(Beginning of MATERIAL FOR THIS EXERCISE)

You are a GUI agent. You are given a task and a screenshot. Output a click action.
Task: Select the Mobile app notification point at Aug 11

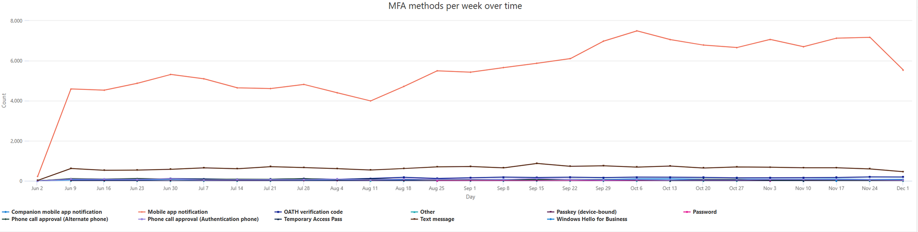(370, 101)
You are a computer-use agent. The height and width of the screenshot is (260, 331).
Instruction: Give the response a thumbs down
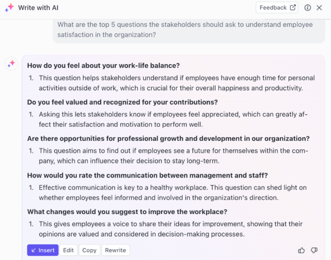click(314, 250)
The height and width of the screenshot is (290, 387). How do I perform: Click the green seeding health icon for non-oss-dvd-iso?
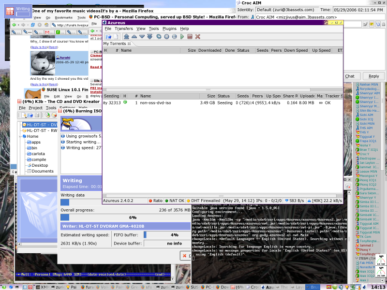(125, 102)
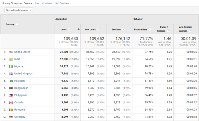Switch primary dimension to Continent
The width and height of the screenshot is (199, 121).
(47, 3)
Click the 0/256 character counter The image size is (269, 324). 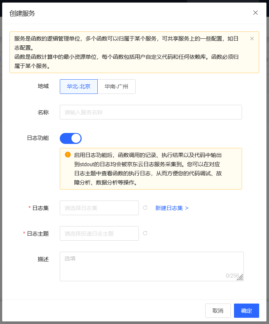(x=232, y=276)
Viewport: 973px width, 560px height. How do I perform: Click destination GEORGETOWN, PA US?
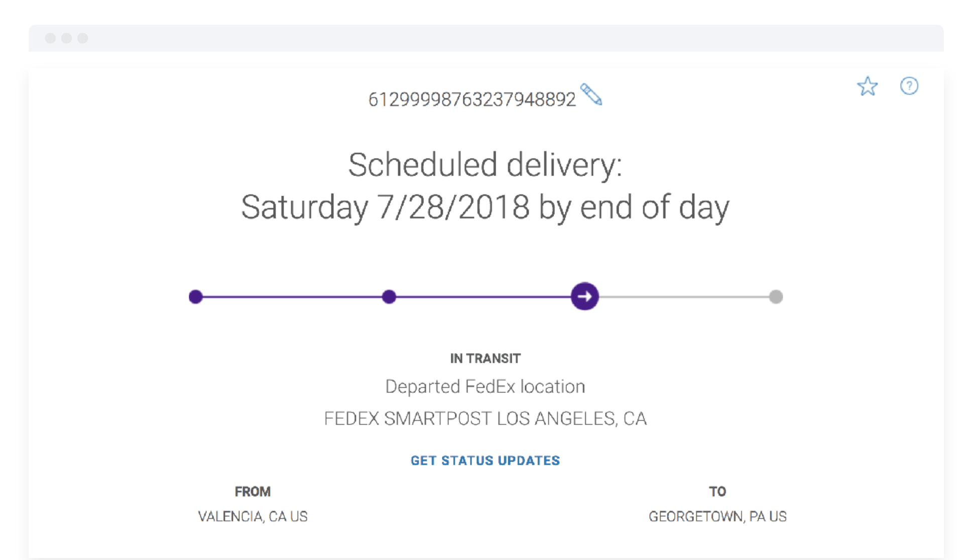click(717, 516)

(End of MATERIAL FOR THIS EXERCISE)

- [WHAT THE TASK REQUIRES]: The lines to return are those with the string "agent" in them; copy each from the entries above.

- [RESPONSE AREA]:
You are a GUI agent. You are given a task and a screenshot. Output a click action.
You are a computer-use agent. The height and width of the screenshot is (260, 331).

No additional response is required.